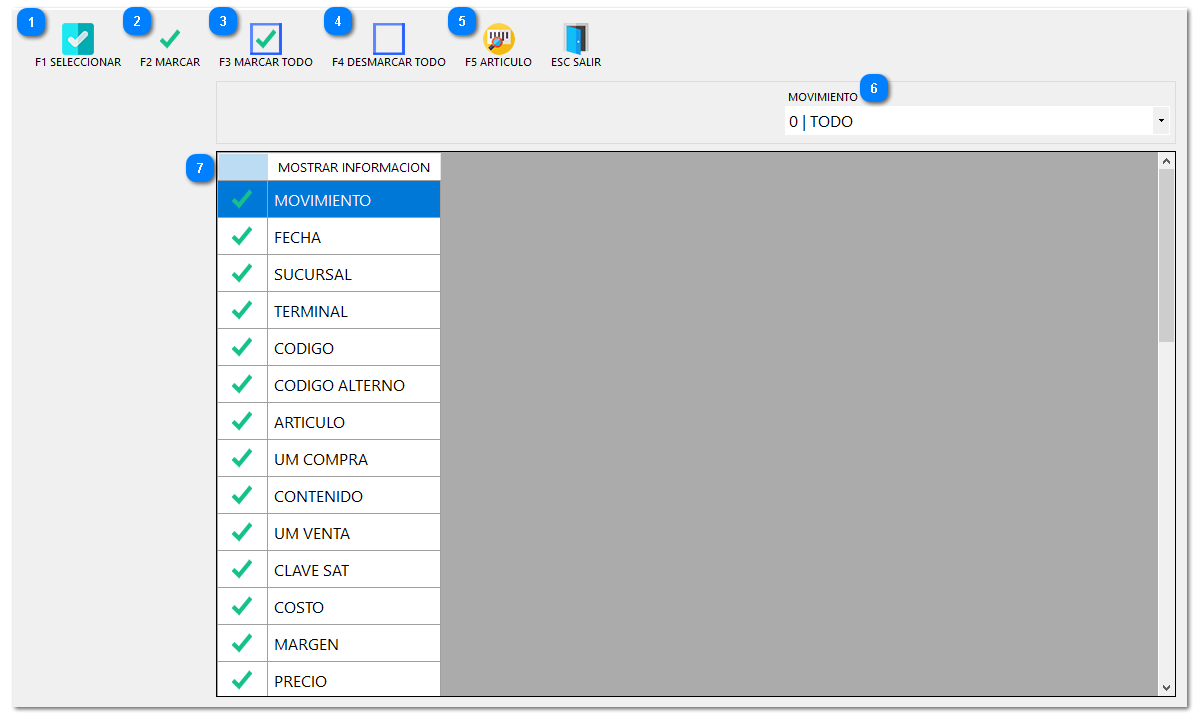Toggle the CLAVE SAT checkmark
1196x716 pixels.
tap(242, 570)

* * *

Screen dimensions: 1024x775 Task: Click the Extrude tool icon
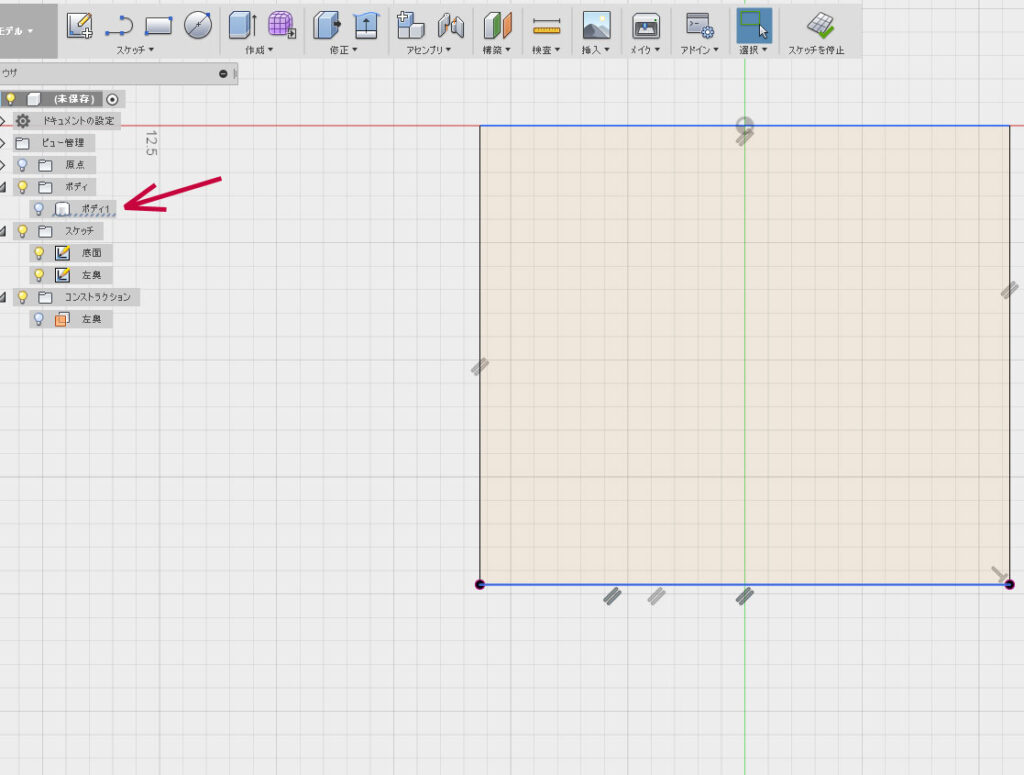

--

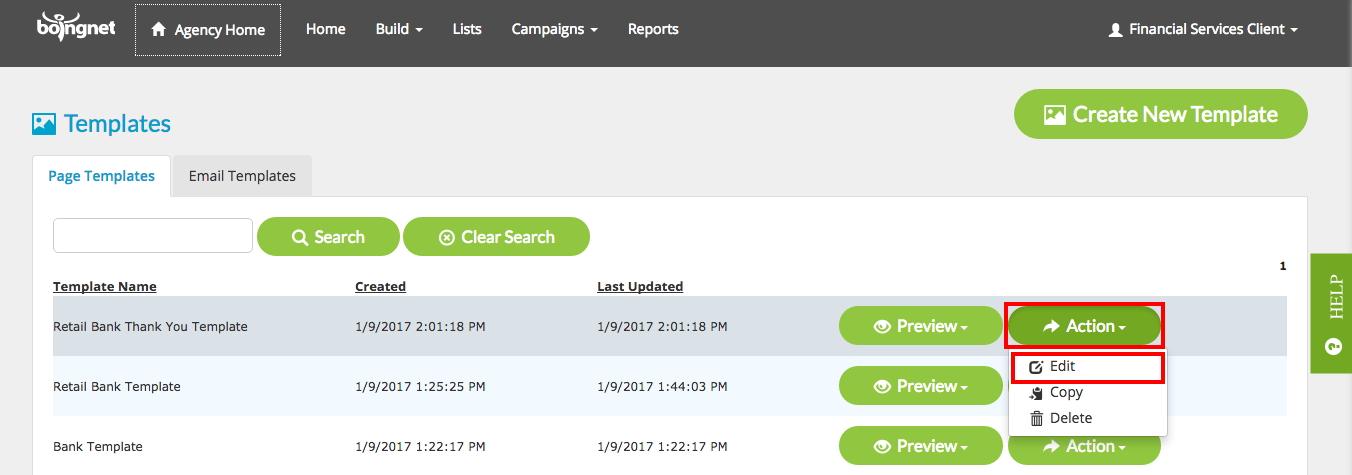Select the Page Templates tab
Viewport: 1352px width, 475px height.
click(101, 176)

GIVEN EXERCISE ▸ Put the stretch of data from the line that contains "Toggle the CLAVE SAT checkmark" through the line that contains "tap(242, 570)" into a Markdown table with the columns Row and Line, numbering each line and omitting any blank lines. Leave the pictures out of the table.

THE COMPLETED TASK ▸
| Row | Line |
|---|---|
| 1 | Toggle the CLAVE SAT checkmark |
| 2 | 1196x716 pixels. |
| 3 | tap(242, 570) |